• _Exercise prompt_
Pictures stay out of the output. Return exactly the lines below from the one with "Logistics & Supply Chain (34, 2115)" down to the one with "Product Details (1271, 556)", both included, and nothing more.

======

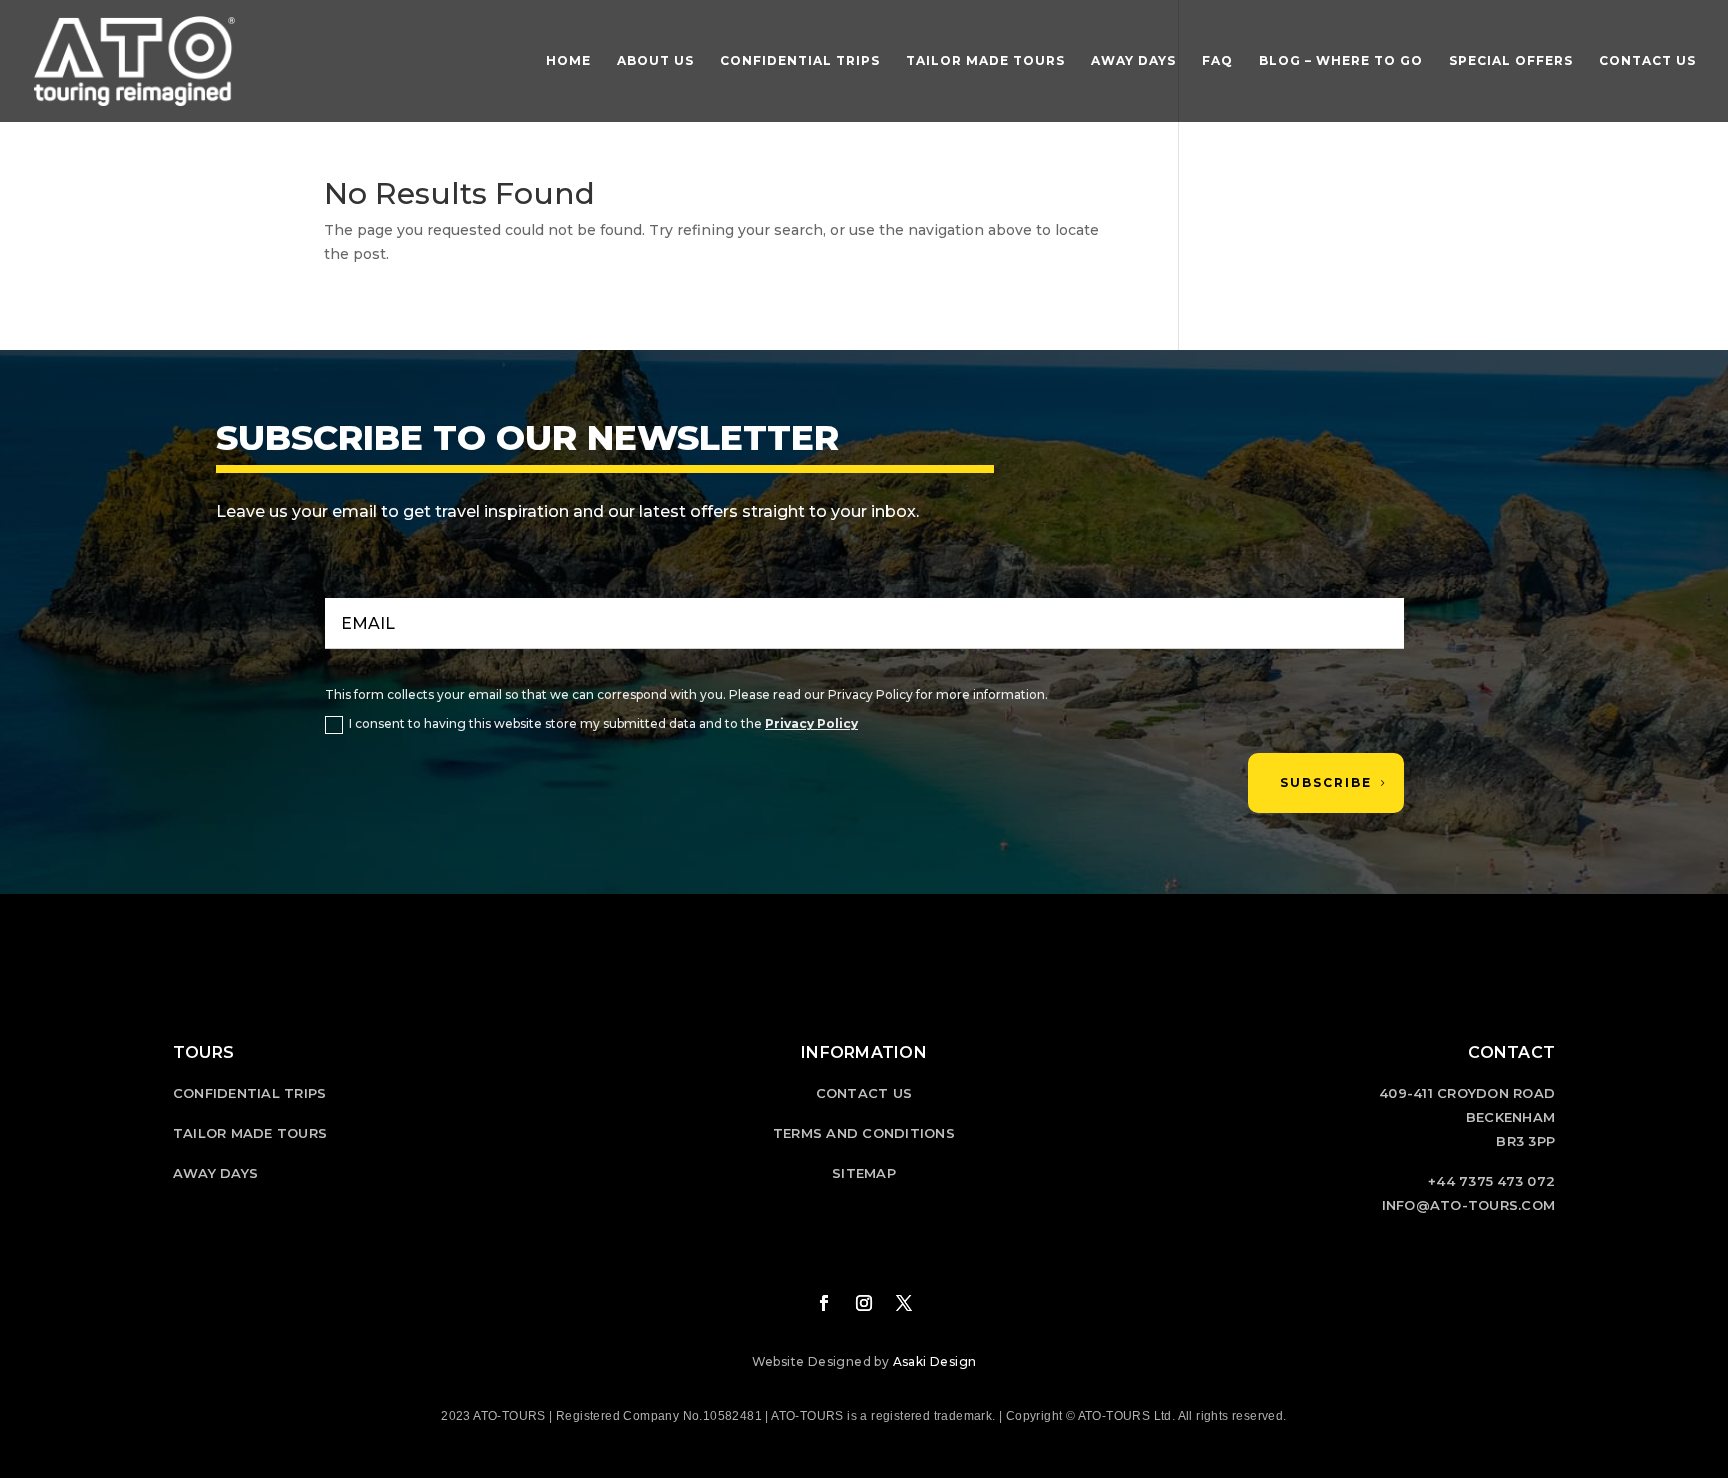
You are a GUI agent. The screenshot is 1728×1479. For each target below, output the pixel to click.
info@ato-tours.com (1469, 1205)
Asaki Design (935, 1361)
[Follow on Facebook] (824, 1303)
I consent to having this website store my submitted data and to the (603, 723)
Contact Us (1647, 61)
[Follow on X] (904, 1303)
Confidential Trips (800, 61)
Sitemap (864, 1173)
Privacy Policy (811, 723)
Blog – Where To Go (1341, 61)
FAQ (1217, 61)
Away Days (1133, 61)
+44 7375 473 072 (1491, 1181)
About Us (655, 61)
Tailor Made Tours (985, 61)
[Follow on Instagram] (864, 1303)
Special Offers (1511, 61)
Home (568, 61)
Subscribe (1326, 782)
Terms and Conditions (864, 1133)
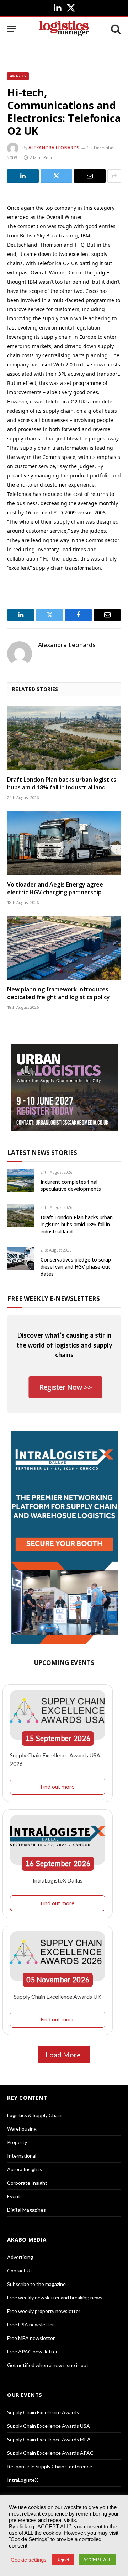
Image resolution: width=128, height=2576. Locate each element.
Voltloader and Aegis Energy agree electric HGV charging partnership (55, 888)
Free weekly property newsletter (43, 2311)
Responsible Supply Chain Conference (49, 2466)
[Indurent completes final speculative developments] (20, 1180)
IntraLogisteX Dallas (57, 1880)
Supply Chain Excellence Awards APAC (50, 2453)
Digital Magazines (26, 2210)
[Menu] (11, 29)
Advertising (20, 2257)
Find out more (58, 1786)
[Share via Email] (90, 176)
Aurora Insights (24, 2169)
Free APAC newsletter (32, 2352)
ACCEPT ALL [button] (97, 2559)
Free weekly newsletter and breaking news (54, 2297)
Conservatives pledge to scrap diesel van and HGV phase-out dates (76, 1266)
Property (17, 2142)
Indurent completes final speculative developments (71, 1185)
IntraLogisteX (22, 2480)
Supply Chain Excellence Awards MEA (49, 2439)
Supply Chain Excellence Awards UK (57, 1996)
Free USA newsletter (30, 2324)
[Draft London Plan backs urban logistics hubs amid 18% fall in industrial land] (64, 738)
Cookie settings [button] (29, 2560)
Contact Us (20, 2270)
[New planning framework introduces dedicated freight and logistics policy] (64, 948)
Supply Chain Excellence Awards (43, 2412)
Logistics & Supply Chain (34, 2115)
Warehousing (22, 2129)
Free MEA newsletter (31, 2338)
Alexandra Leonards (54, 148)
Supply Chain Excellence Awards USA (48, 2426)
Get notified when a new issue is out (48, 2365)
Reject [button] (62, 2559)
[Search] (115, 29)
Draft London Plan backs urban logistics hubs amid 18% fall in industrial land (61, 783)
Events (15, 2196)
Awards (18, 76)
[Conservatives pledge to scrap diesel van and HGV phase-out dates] (20, 1258)
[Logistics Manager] (64, 28)
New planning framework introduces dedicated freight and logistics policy (58, 993)
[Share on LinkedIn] (23, 176)
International (21, 2156)
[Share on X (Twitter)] (56, 176)
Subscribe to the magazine (36, 2284)
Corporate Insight (27, 2183)
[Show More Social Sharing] (114, 176)
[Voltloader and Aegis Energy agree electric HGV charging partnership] (64, 843)
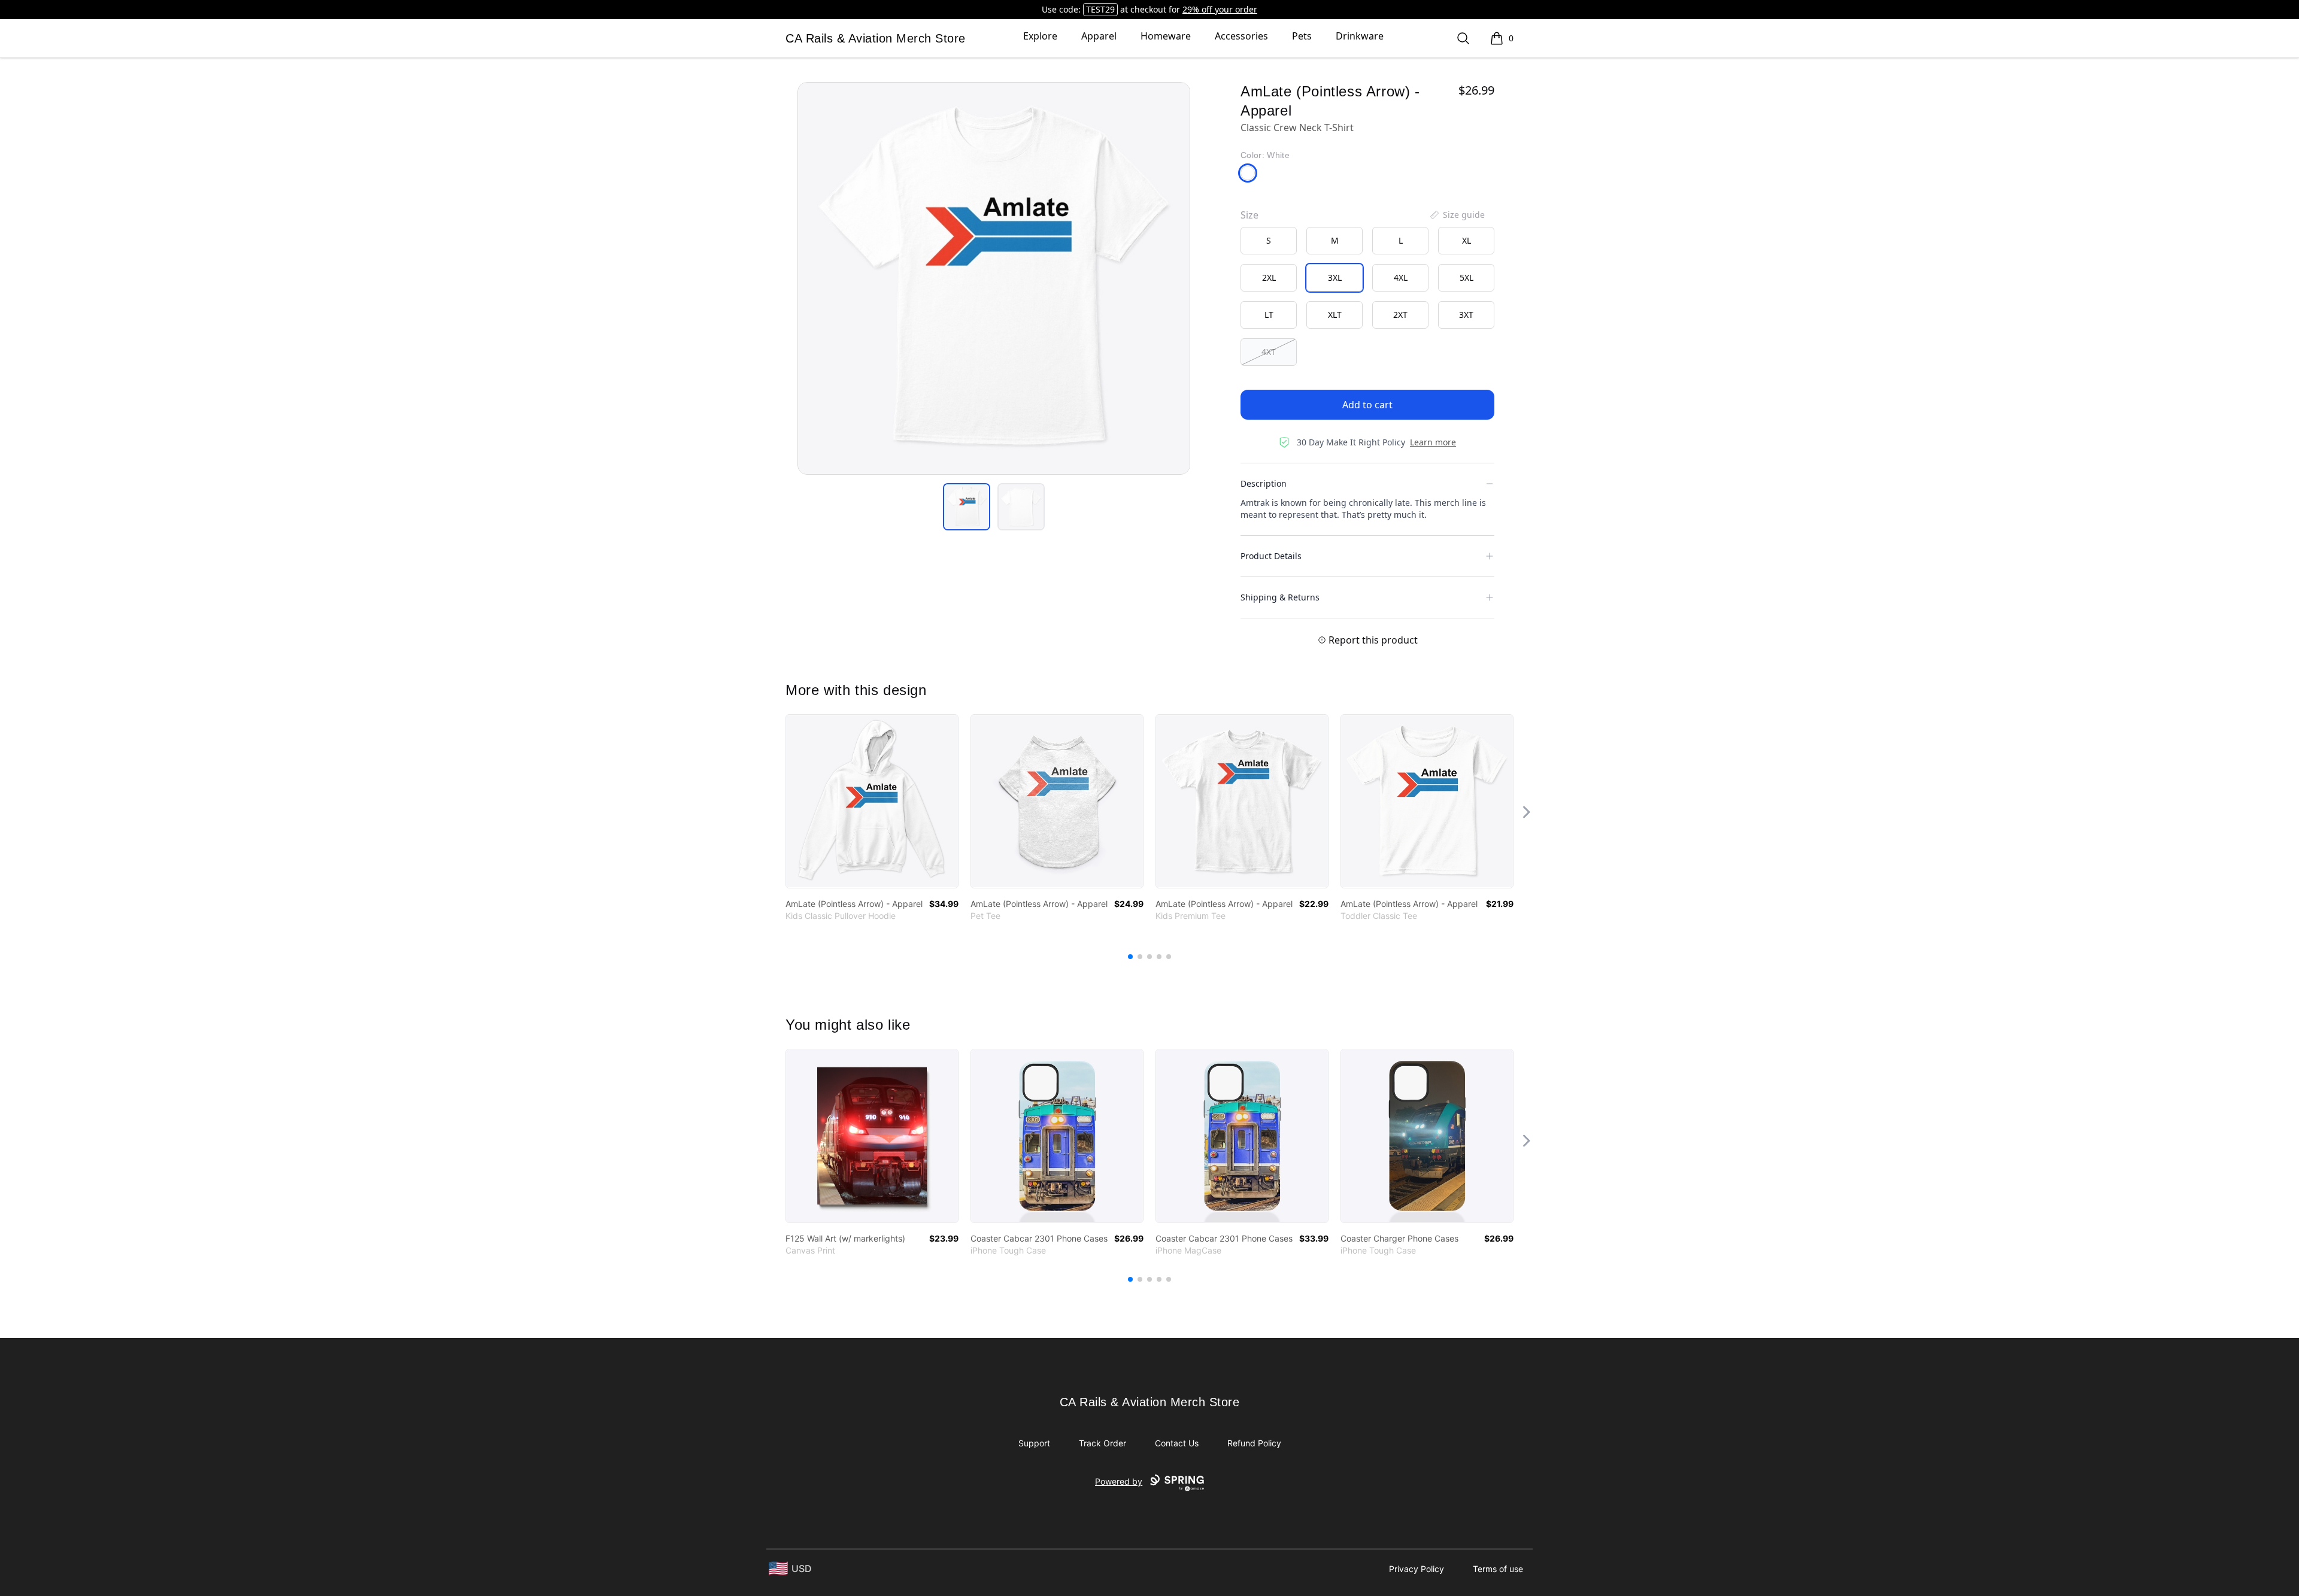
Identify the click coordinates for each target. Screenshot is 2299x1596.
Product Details (1271, 556)
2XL (1269, 277)
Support (1034, 1443)
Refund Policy (1254, 1443)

======

• _Exercise answer_
Logistics & Supply Chain (34, 2115)
Warehousing (22, 2129)
Free MEA newsletter (31, 2338)
Alexandra Leonards (54, 148)
Supply Chain Excellence Awards USA (48, 2426)
Get notified when a new issue is out (48, 2365)
Reject [button] (62, 2559)
[Search] (115, 29)
Draft London Plan backs urban logistics hubs amid 18% fall in industrial land (61, 783)
Events (15, 2196)
Awards (18, 76)
[Conservatives pledge to scrap diesel van and HGV phase-out dates] (20, 1258)
[Logistics Manager] (64, 28)
New planning framework introduces dedicated freight and logistics policy (58, 993)
[Share on LinkedIn] (23, 176)
International (21, 2156)
[Share on X (Twitter)] (56, 176)
Subscribe to the magazine (36, 2284)
Corporate Insight (27, 2183)
[Show More Social Sharing] (114, 176)
[Voltloader and Aegis Energy agree electric HGV charging partnership] (64, 843)
Identify the click coordinates for each target. Screenshot is 2299x1596.
Product Details (1271, 556)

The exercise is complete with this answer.